Население видело своего «главу» только в тот час, когда Ерофеев ехал в управу или возвращался из управы. Люди глядели в его сторону невидящими, пустыми глазами. Они глядели на сытых лошадей с подстриженными хвостами, высокую фасонную бричку, на кучера и на охранника-полицейского, но Ерофеева как бы не замечали. А между тем он иногда встречал знакомых людей, с которыми ему доводилось дружелюбно толковать о видах на урожай, когда он был агрономом. Ему случалось встречать приятелей, которые приходили к нему до войны поиграть в шахматы, выпить и закусить накануне выходного дня. Теперь они старались не смотреть в его сторону, да и ему не хотелось встречаться с ними взглядом.
Однако Ерофеев всё ещё считал, что он не совершил ничего такого, что вызывало бы к нему ненависть горожан и крестьянского населения. Его имя на приказах и объявлениях? Но разве он сам приводит в исполнение казни? Этим занимаются другие.
Однажды в седьмом часу утра его поднял адъютант Шнапека и заставил одеться. На этот раз ему было приказано надеть сапоги и непромокаемый плащ – было дождливое утро.
На улице его ожидали Шнапек и два офицера полевой жандармерии, сидевшие в автомобиле. Позади автомобиля стоял броневик. Шнапек посадил Ерофеева впереди себя и, положив ему руку на плечо, сказал:
– Мы едем в Тучково.
Ерофеев почувствовал некоторое беспокойство. Он слыхал о том, что в селе Тучкове убили немецкого солдата и ранили полицейского. Об этом селе в последние дни упоминал в разговорах с немцами переводчик Лукс. Теперь он понял, почему у городской заставы их ожидали солдаты, посаженные в грузовики.

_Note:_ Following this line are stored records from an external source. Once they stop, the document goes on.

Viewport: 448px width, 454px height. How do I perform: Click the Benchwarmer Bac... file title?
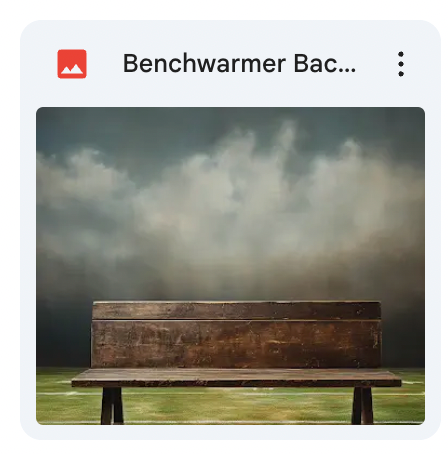pyautogui.click(x=239, y=63)
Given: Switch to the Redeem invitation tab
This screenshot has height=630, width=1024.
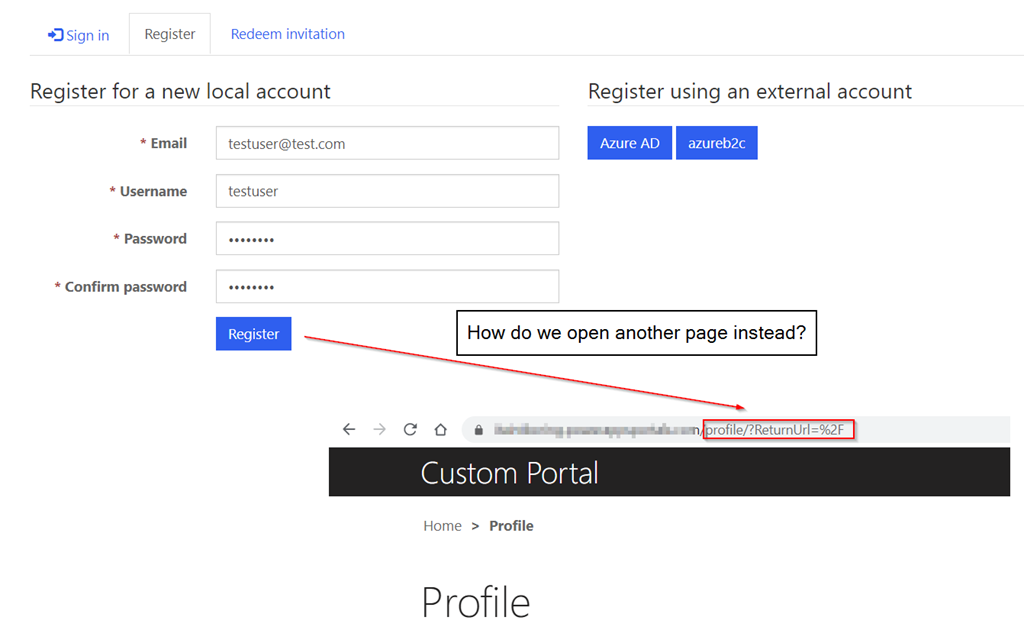Looking at the screenshot, I should pyautogui.click(x=287, y=34).
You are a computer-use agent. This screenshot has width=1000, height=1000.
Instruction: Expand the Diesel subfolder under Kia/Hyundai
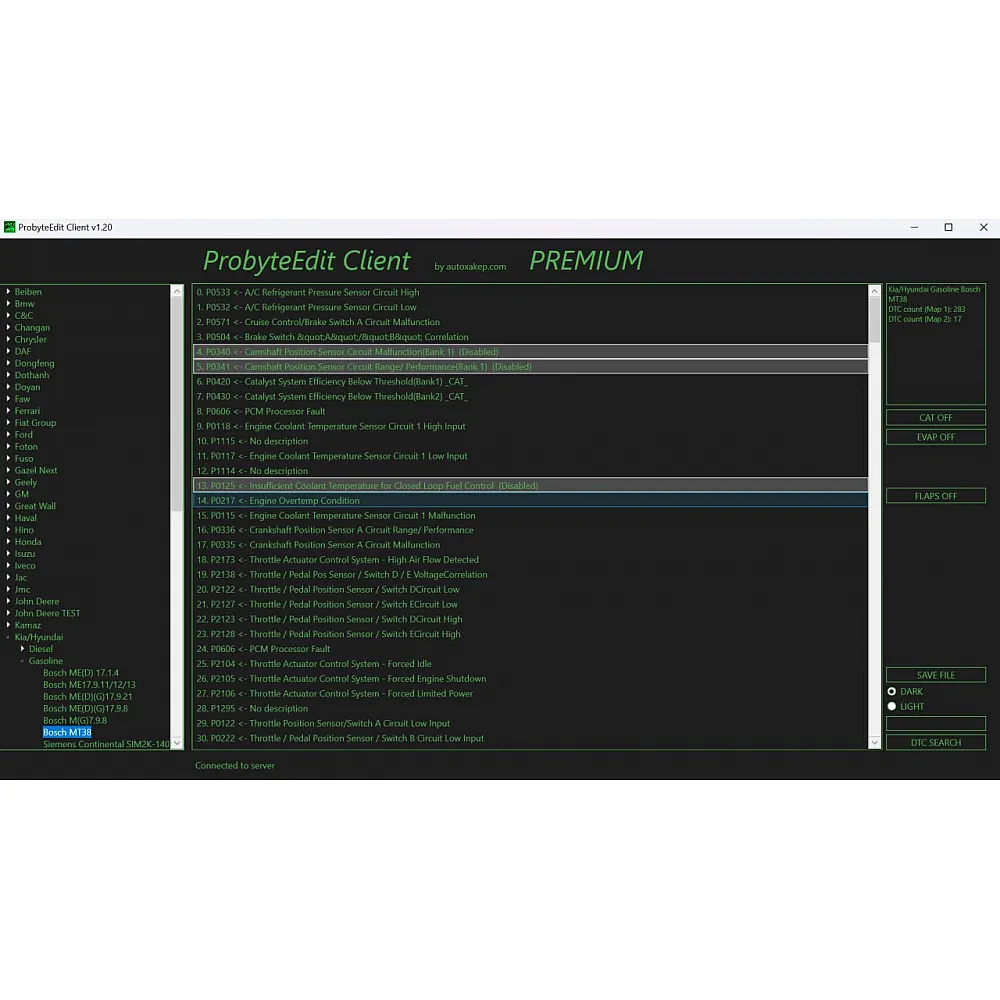(23, 649)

– Вы должны помнить, что вы не только бургомистр, начальник города, но и начальник района, – сказал Шнапек. – И вы должны показать строгость. Полевая жандармерия и охранная полиция будут исполнять ваши приказы. Тот, кто останется жить, должен знать, что русских крестьян наказывал их соотечественник. Слишком много говорят о том, что мы плохо обращаемся с населением. Пусть люди видят, что поставленные нами власти сами расправляются с врагами нового порядка. Сегодня утром село Тучково останется только как название на карте...
Они поднялись на косогор. Дождя уже не было, день прояснился, в отдалении, у берёзовой рощи, показалось большое село. Золотая, осенняя листва белоствольных берёз, высокая белая колокольня над обрывом, рассыпанные по склону избы, мирный дымок из печных труб. Казалось, это прежняя, безмятежная сельская тишина.